### WHAT YOU SHOULD DO
Give back every entry, copied exactly.

(Records from a dataset)
<<<<
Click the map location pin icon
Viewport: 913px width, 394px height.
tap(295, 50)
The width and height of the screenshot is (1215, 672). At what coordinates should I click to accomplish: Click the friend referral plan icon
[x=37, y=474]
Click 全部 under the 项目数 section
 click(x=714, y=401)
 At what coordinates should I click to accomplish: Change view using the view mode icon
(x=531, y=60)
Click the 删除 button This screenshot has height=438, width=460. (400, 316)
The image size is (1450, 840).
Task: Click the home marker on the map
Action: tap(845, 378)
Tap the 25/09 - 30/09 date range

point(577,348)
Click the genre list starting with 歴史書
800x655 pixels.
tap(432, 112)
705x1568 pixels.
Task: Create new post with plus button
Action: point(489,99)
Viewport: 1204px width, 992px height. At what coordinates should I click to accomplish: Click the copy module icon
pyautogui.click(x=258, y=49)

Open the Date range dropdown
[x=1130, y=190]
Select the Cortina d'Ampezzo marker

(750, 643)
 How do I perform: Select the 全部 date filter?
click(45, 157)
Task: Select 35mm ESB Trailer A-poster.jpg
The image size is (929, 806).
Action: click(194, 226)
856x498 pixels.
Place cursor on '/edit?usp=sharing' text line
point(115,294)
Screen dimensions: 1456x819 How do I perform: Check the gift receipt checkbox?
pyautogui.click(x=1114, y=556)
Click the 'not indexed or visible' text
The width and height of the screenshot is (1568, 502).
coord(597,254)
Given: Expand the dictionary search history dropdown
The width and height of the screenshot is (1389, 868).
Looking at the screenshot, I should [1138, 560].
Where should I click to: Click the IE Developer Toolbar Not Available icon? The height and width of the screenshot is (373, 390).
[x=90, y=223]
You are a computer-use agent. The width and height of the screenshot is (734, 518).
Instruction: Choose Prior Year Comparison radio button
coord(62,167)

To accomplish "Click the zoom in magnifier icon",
>>>>
### RESULT
Click the map location pin icon
Viewport: 913px width, 394px height.
tap(295, 50)
The width and height of the screenshot is (1215, 672). At what coordinates should I click to accomplish: Click the friend referral plan icon
[x=37, y=474]
Click 全部 under the 项目数 section
 click(x=714, y=401)
 At what coordinates should I click to accomplish: Change view using the view mode icon
(x=531, y=60)
Click the 删除 button This screenshot has height=438, width=460. (400, 316)
The image size is (1450, 840).
Task: Click the home marker on the map
Action: tap(845, 378)
Tap the 25/09 - 30/09 date range

point(577,348)
Click the genre list starting with 歴史書
800x655 pixels.
tap(432, 112)
705x1568 pixels.
Task: Create new post with plus button
Action: point(489,99)
Viewport: 1204px width, 992px height. At what coordinates should I click to accomplish: Click the copy module icon
pyautogui.click(x=258, y=49)

Open the Date range dropdown
[x=1130, y=190]
Select the Cortina d'Ampezzo marker

(750, 643)
 How do I perform: Select the 全部 date filter?
click(45, 157)
Task: Select 35mm ESB Trailer A-poster.jpg
The image size is (929, 806).
Action: click(194, 226)
856x498 pixels.
Place cursor on '/edit?usp=sharing' text line
point(115,294)
Screen dimensions: 1456x819 How do I perform: Check the gift receipt checkbox?
pyautogui.click(x=1114, y=556)
Click the 'not indexed or visible' text
The width and height of the screenshot is (1568, 502).
coord(597,254)
Given: Expand the dictionary search history dropdown
The width and height of the screenshot is (1389, 868).
Looking at the screenshot, I should [1138, 560].
Where should I click to: Click the IE Developer Toolbar Not Available icon? The height and width of the screenshot is (373, 390).
[x=90, y=223]
You are a computer-use agent. The width and height of the screenshot is (734, 518).
Instruction: Choose Prior Year Comparison radio button
coord(62,167)

To accomplish "Click the zoom in magnifier icon",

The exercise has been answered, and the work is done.